Monday, April 16, 2018
Chicana Sexuality and Gender: Chapters 2 & 3
In Chapters 2 and 3, Blake analyzes how Chicana writers and artists and working-class and semiprofessional women of Mexican descent use indigenous and Mexican cultural figures for political and personal strength. She writes, "The refigurings of indigenous goddesses and the Virgen de Guadalupe reject Western patriarchal discourses aimed at controlling brown and female bodies and diverge from second wave U.S. feminist discourse intent on positing undifferentiated gender oppression. The oppositional and transformative ideology represented in Chicana writers' and artists' refigurings differs significantly from that of the working-class and semiprofessional women's refigurings, which maintain allegiance to church and state and work within institutions rather than attempting to dismantle them" (101). She elaborates on the “oppositional and transformative ideology” of the Chicanas throughout the chapters by describing how they have found a connection between spirituality and political activism by reclaiming indigenous goddesses.
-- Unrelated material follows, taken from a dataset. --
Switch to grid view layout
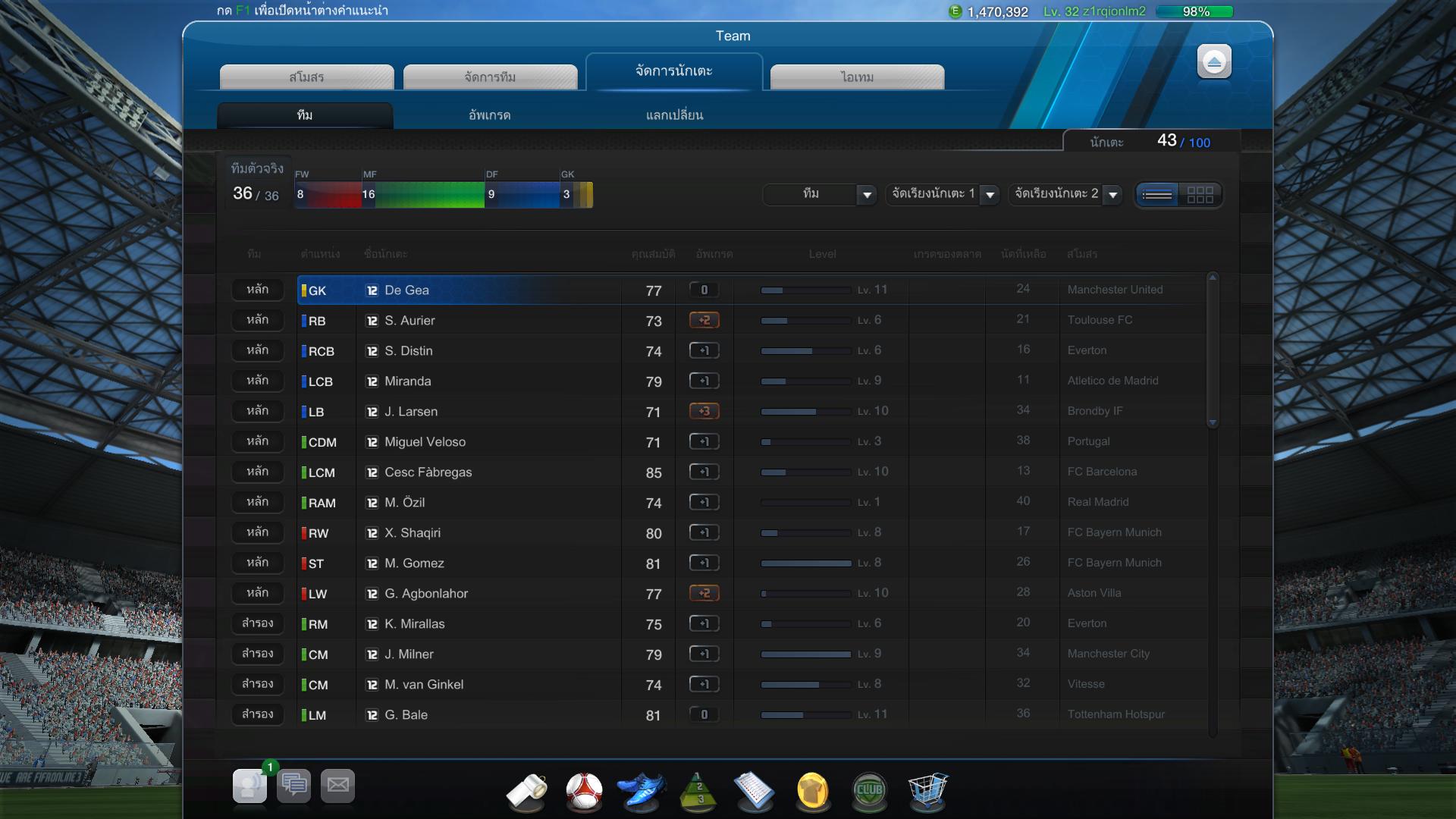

They also reclaim the Virgen de Guadalupe as a feminist symbol and a sexual being, rather than a symbol of Catholic submission. The working class and semiprofessional women Blake interviewed also use the Virgen de Guadalupe as a symbol of female agency, but do not deviate as much from the teachings of the Catholic church in doing so. While the Chicana intelligentsia and working classes approach refiguring of cultural icons differently, their praxes both serve the goal of Chicana/Mexicana empowerment.